» **Problem to solve**:
Gather the lines below that include the string "персональных", copying each in full.
____ Dataset excerpts
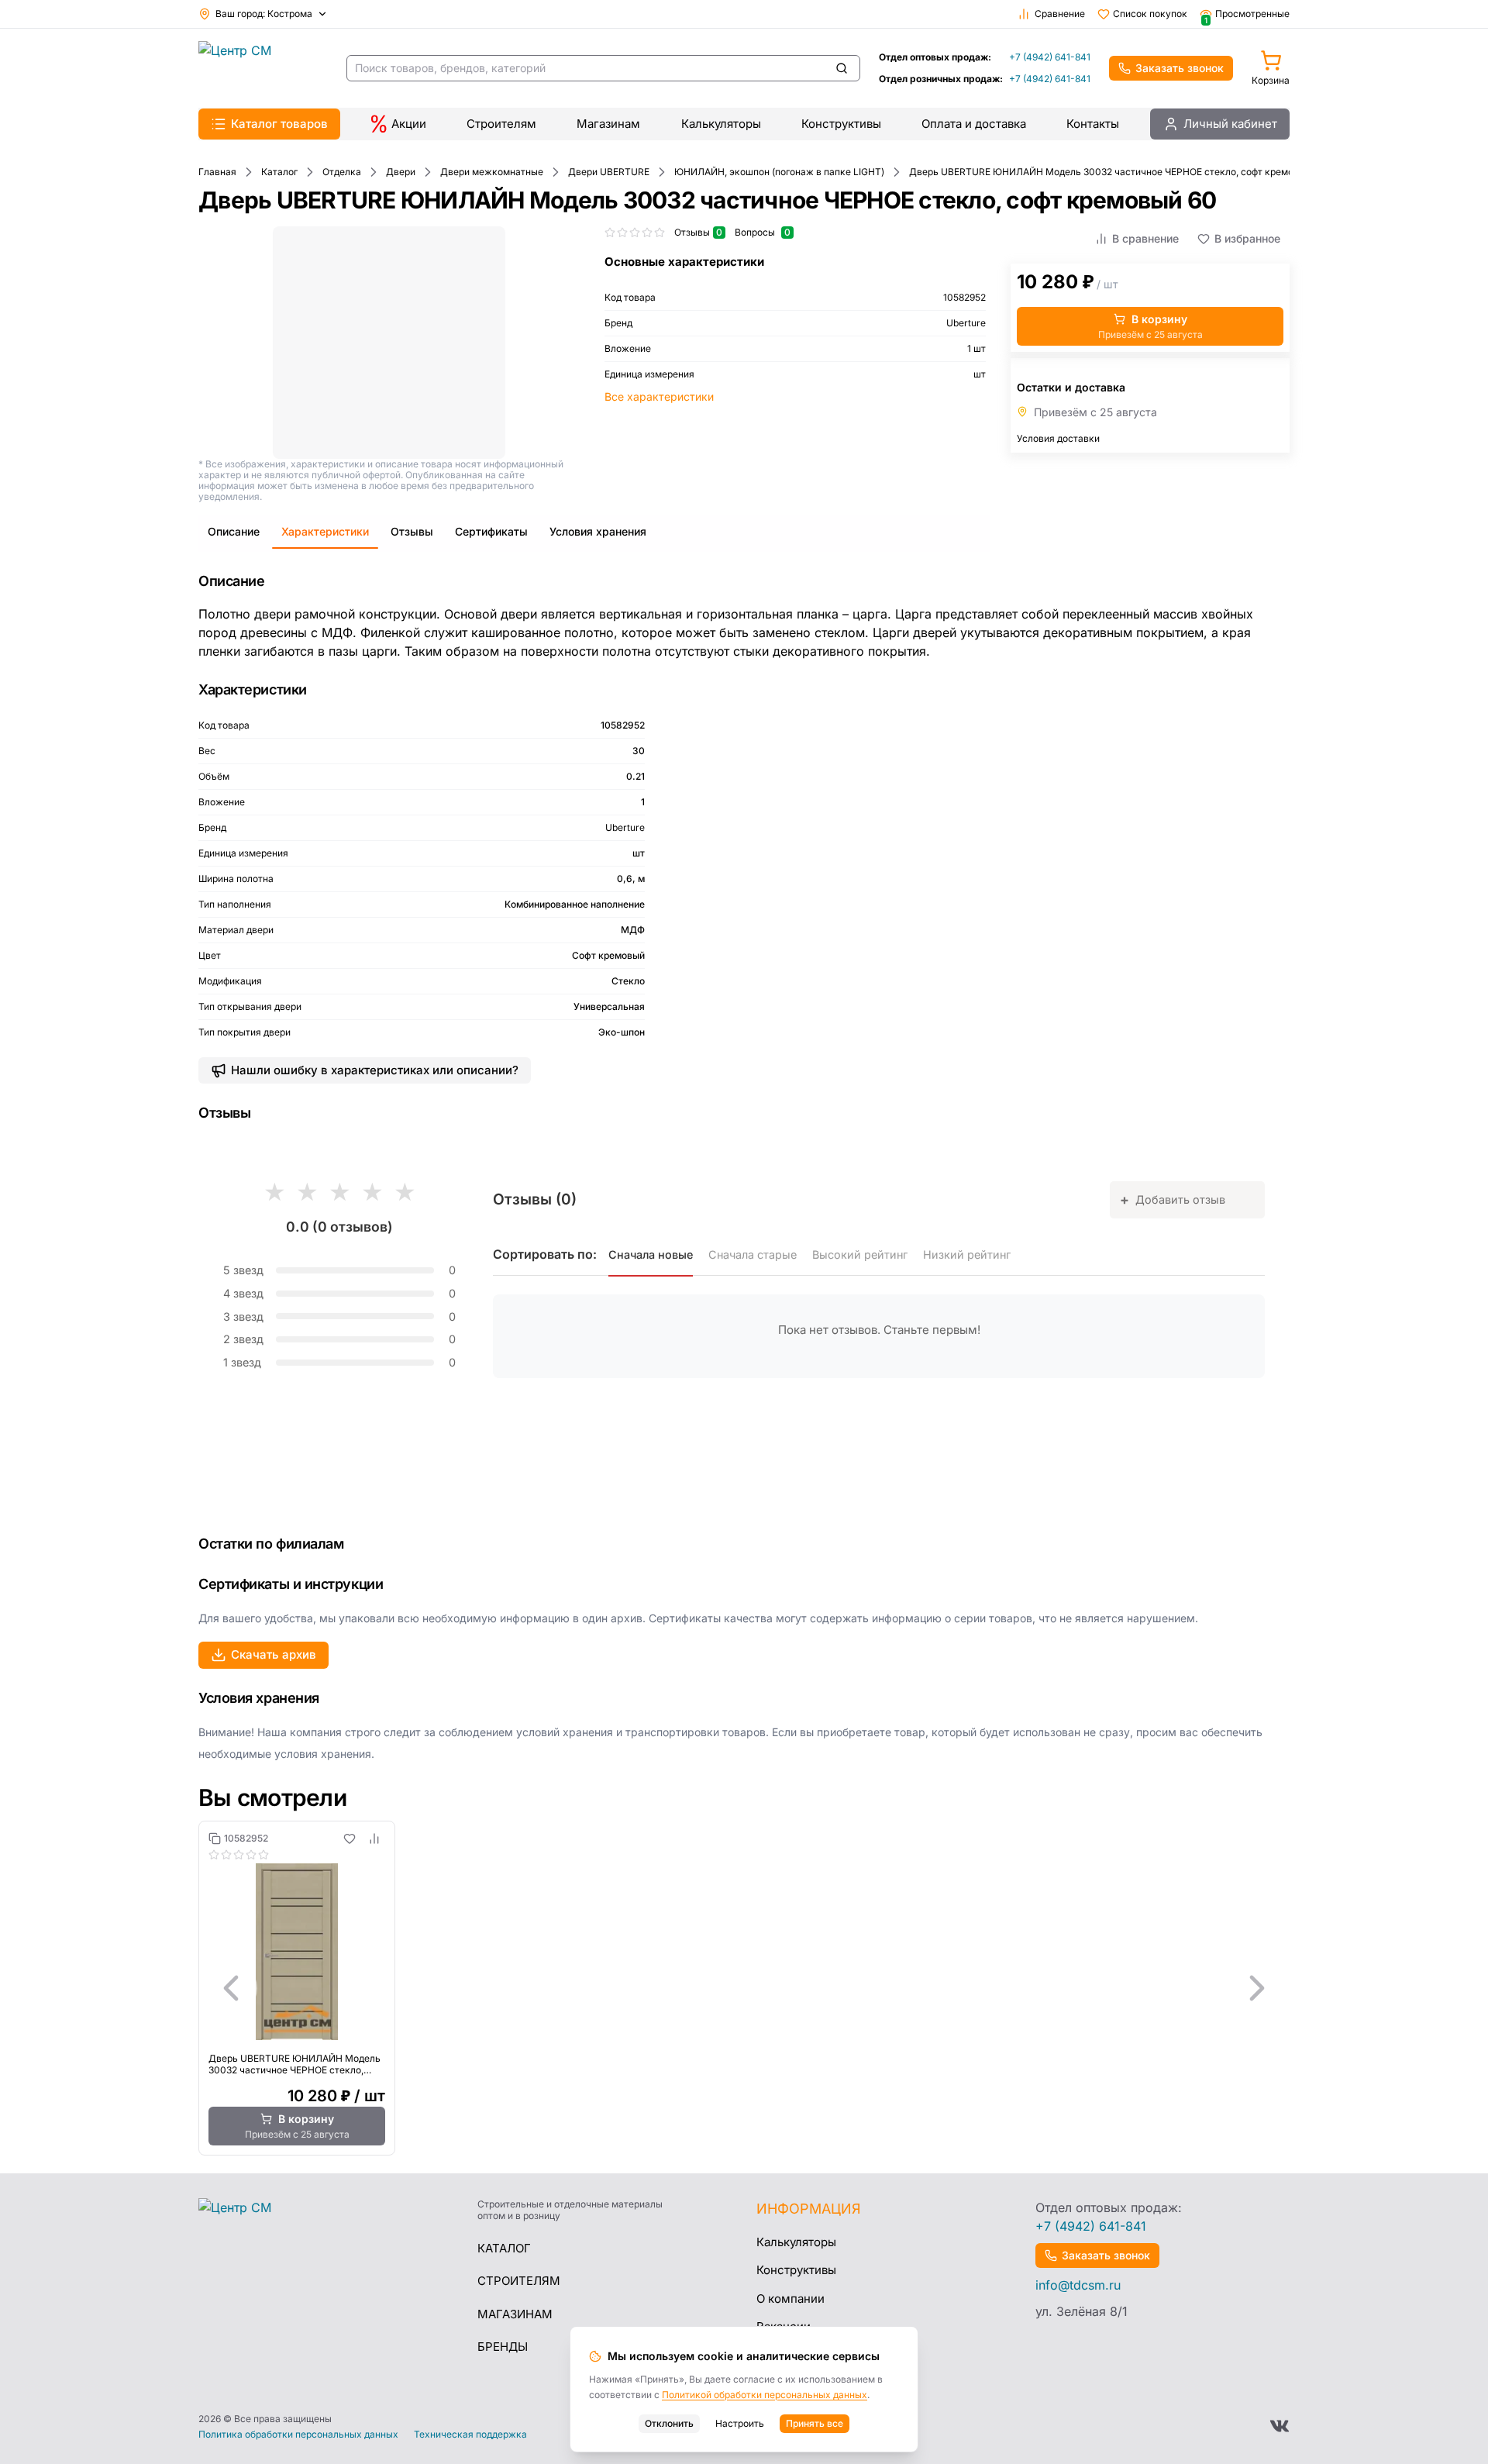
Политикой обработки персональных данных (764, 2394)
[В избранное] (349, 1838)
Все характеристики (659, 396)
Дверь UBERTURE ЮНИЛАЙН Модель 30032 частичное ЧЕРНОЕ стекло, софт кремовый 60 (294, 2064)
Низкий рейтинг (967, 1254)
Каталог (504, 2248)
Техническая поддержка (470, 2434)
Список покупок (1150, 13)
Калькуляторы (721, 123)
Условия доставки (1058, 438)
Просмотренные (1247, 14)
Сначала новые (650, 1254)
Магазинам (608, 123)
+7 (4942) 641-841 (1049, 57)
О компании (790, 2298)
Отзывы (412, 531)
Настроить (739, 2423)
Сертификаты (491, 531)
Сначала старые (752, 1254)
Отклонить (669, 2423)
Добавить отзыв (1172, 1199)
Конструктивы (841, 123)
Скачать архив (273, 1654)
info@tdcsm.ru (1078, 2285)
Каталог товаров (279, 123)
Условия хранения (597, 531)
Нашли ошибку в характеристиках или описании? (374, 1070)
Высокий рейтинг (860, 1254)
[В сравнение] (374, 1838)
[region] (744, 1988)
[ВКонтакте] (1279, 2426)
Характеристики (325, 531)
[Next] (1257, 1988)
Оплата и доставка (973, 123)
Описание (234, 531)
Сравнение (1060, 13)
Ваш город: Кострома (263, 13)
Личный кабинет (1230, 123)
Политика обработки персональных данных (298, 2434)
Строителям (501, 123)
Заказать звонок (1179, 67)
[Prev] (231, 1988)
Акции (408, 123)
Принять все (814, 2423)
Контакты (1092, 123)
________
» **Solution to this problem**:
Политикой обработки персональных данных (764, 2394)
Политика обработки персональных данных (298, 2434)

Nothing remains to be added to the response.